Catalonia is in violation of the Spanish Constitution, and according to article 155, preventative measures can be taken to keep Catalonia from breaking with Spain. Article 155 has never been enforced but it gives the Spanish Government license to take any necessary measures to keep communities unified under the Spanish Government.

After the Oct.1 vote, the Spanish government gave President Puigdemont the opportunity to retract the unofficial declaration of independence before they enacted article 155 and took over Catalonia.

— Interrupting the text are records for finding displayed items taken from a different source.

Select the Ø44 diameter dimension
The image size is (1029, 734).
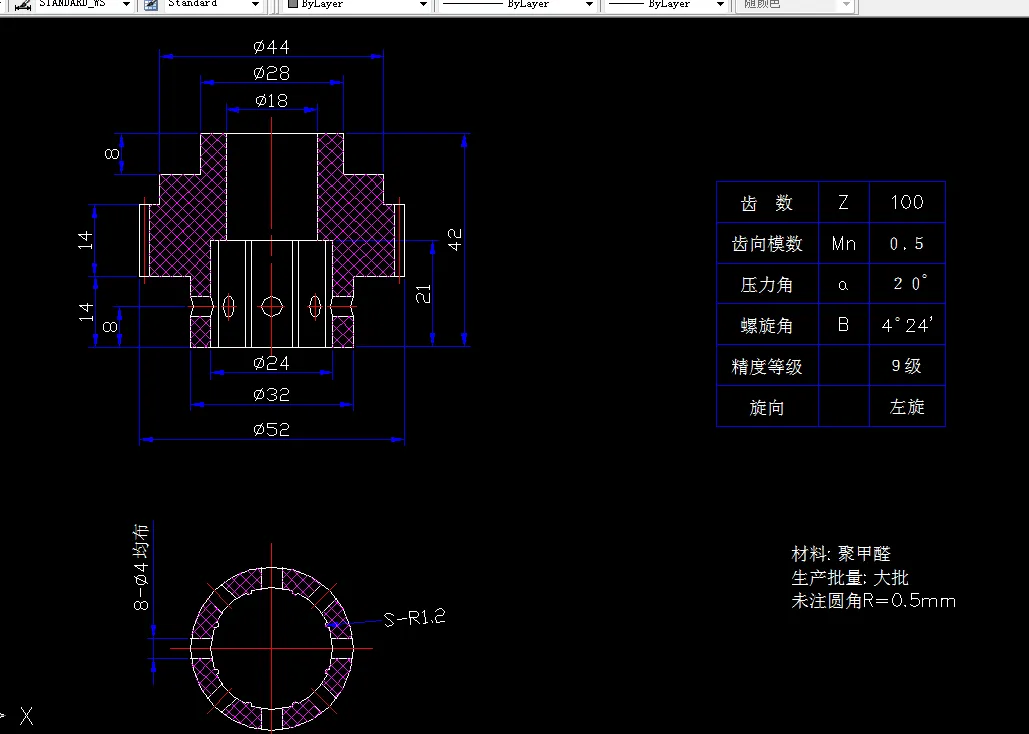pyautogui.click(x=271, y=47)
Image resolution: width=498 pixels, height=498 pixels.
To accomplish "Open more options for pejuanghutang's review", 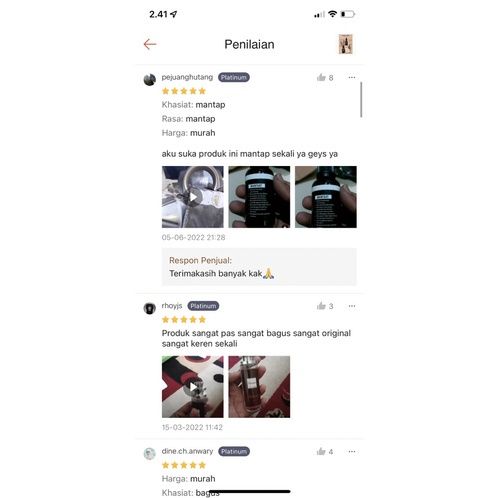I will [x=352, y=77].
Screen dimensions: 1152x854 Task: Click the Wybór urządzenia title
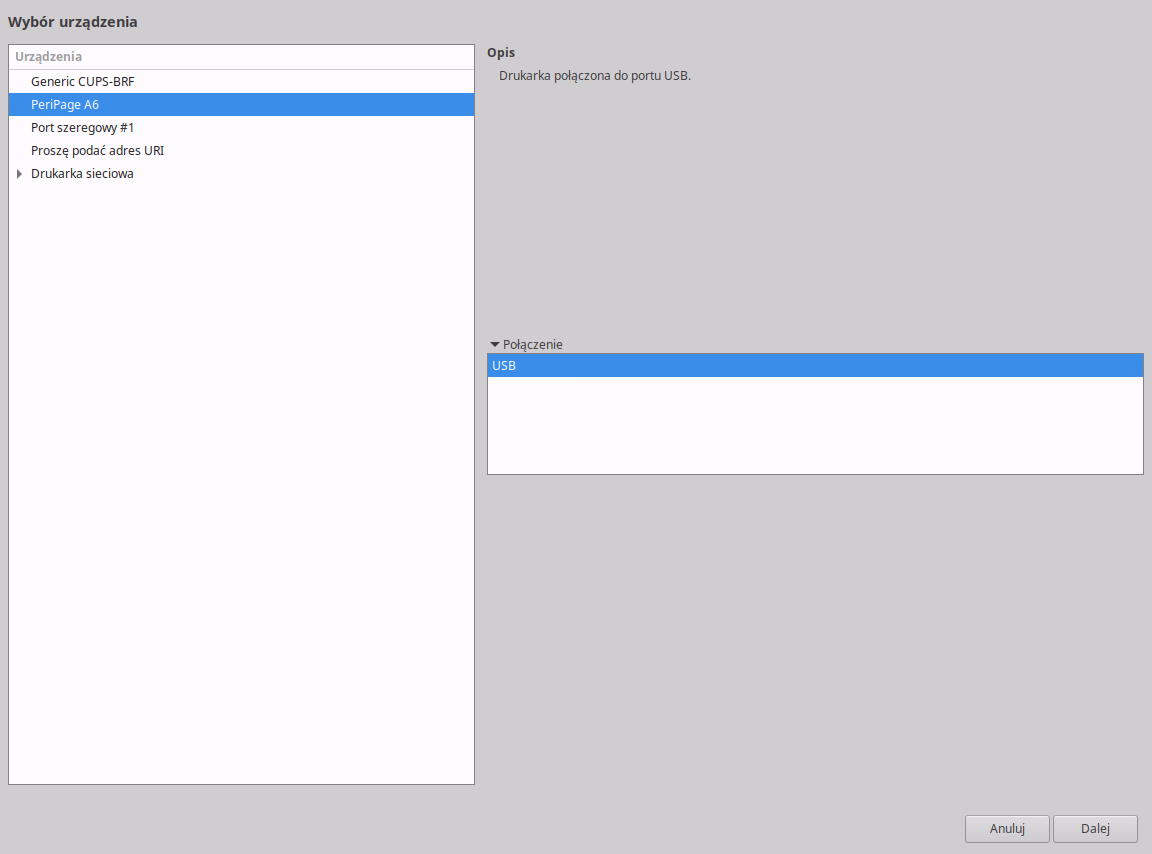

Instead, on Oct. 27, President Puigdemont called for a vote in the Catalan Parliament and the vote was in favor of independence. So independence was officially declared.

The Spanish government quickly swooped in and took over Catalonia, taking away its autonomy, and charging many of its leaders with criminal acts of rebellion, sedition, and misuse of public funds.

Puigdemont disappeared to Brussels, claiming he was going to muster European support, but Madrid issued an EU-wide warrant to send Puigdemont back to be tried.

Rajoy has called for snap Catalan elections to be held on Dec. 21. Puigdemont and other pro-independence leaders have not been banned from running, which means there is a possibility of them being able to take the majority of parliament seats again and strengthen the independence movement more than ever.   

But if the December elections are won by the independence movement there would most likely just be a repeat of the current chaos. The Spanish Government is not going to let Catalonia simply leave, especially when there is significant support for unification.

Leaving Spain would be a foolish decision for Catalonia since it would also be leaving the EU. Catalonia had a strong economy until the movement for independence. About 7,000 businesses and banks are considering moving out of Catalonia if it becomes independent. For many international businesses it would be too risky to be located in a newly independent country separated from the EU. If Catalonia could separate from Spain, the economy could weaken.

But the Dec. 21 elections will be the next step in determining the strength and possibility of an independent Catalonia. If the current pro-independence leaders are not banned from the election there is still a chance that the independence movement could move forward until Catalonia is separated from Spain.

“The truth is that we are all expectant and waiting to see what happens, but we have to solve it quickly,” Bilbao said.

 

Abby Liebing is a sophomore studying history.